Many of you lovely people send me emails requesting that I write lessons addressing your personal pet peeves. You dream of a world in which others stop doing the thing that drives you crazy.
Here are seven of the most common grammar pet peeves. Are these on your list?
Alot A lot
This one is easy to explain.
A lot is two words. Alot isn't a word, so don't use it.
I like grammar a lot.
Oh no! I should have taken the cake out of the oven earlier!
This one is tricky for many people because of and have sound similar when we say them out loud. This is especially true when we use contractions (would've, could've, should've).
Think about it. Saying that you could of done something makes no sense.
Saying that you could have done something does make sense.
Learn more about why this is incorrect here.
You could also write this as a contraction.
Oh no! I should've taken the cake out of the oven earlier!

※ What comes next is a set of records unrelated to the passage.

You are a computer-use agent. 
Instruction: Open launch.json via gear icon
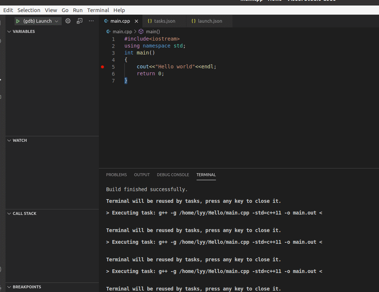[68, 21]
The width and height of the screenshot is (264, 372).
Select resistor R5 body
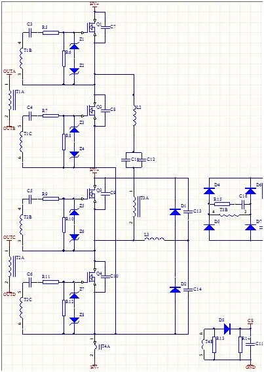point(50,33)
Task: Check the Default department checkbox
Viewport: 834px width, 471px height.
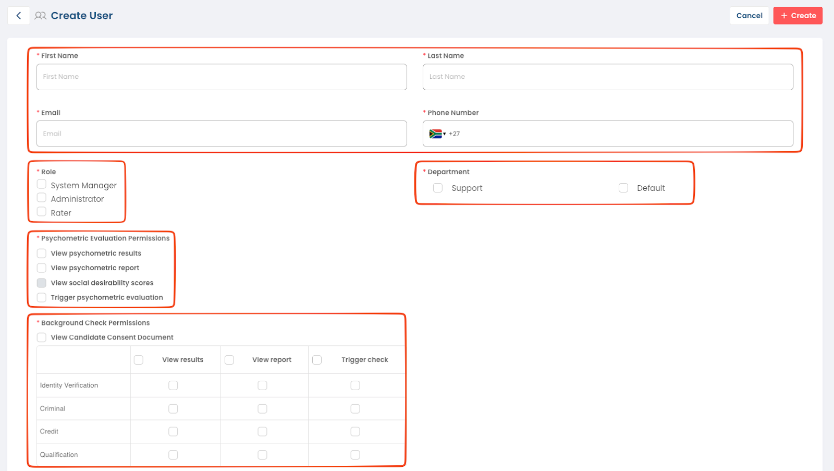Action: point(623,188)
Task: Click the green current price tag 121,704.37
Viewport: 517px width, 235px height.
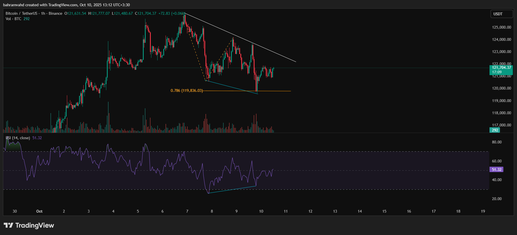Action: click(x=501, y=68)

- There is an adverb indicating place, time, or position.
Let's go to the park. We can walk there.
- Their shows possession.
Have you met the new neighbors? Their house is beautiful!
- They're is a contraction for they are.
The neighbors are coming at seven. They're bringing a cake.

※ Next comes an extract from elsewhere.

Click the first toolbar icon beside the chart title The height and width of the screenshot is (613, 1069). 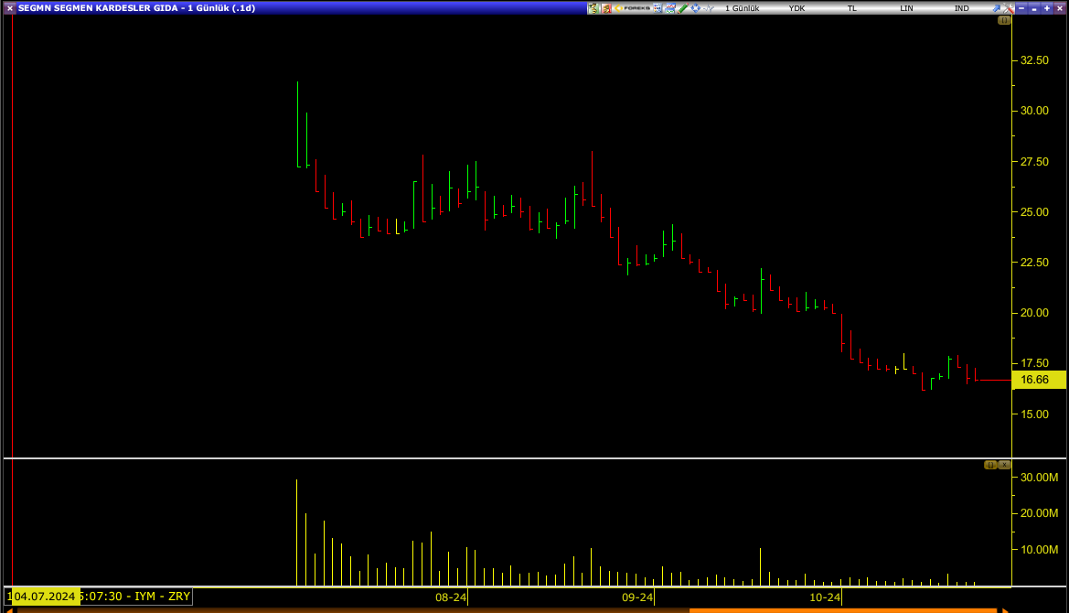click(x=593, y=7)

Psst! Use this trick for remembering these commonly confused words.
- Your is a possessive pronoun. It shows possession (ownership).
I love your new car!
- You're is a contraction for the words you are.
This cake is delicious. You're the best baker I know!
He and I Him and Me
To he and I is wrong.
To is a preposition. Prepositions are always followed by a noun or pronoun called the object of the preposition. This noun or pronoun needs to be in the objective form.
The pronouns I, he, and she are used for subjects, so they aren't the right choice here.
The pronouns me, him, and her are object pronouns, so they are the right choice here.
My grandma gave flowers to him and me.
6. A Whole
This is another easy one.
Nother isn't a word, so don't use it!
That is a whole other issue.
You could also use another.
That is another issue.
- Its is a possessive pronoun.
The word its all by itself shows possession, so it doesn't need an apostrophe.
(His is another possessive pronoun. We don't put an apostrophe in his, right?)
The cat played with its toy.
- It's is a contraction for it is.
It's time to learn grammar!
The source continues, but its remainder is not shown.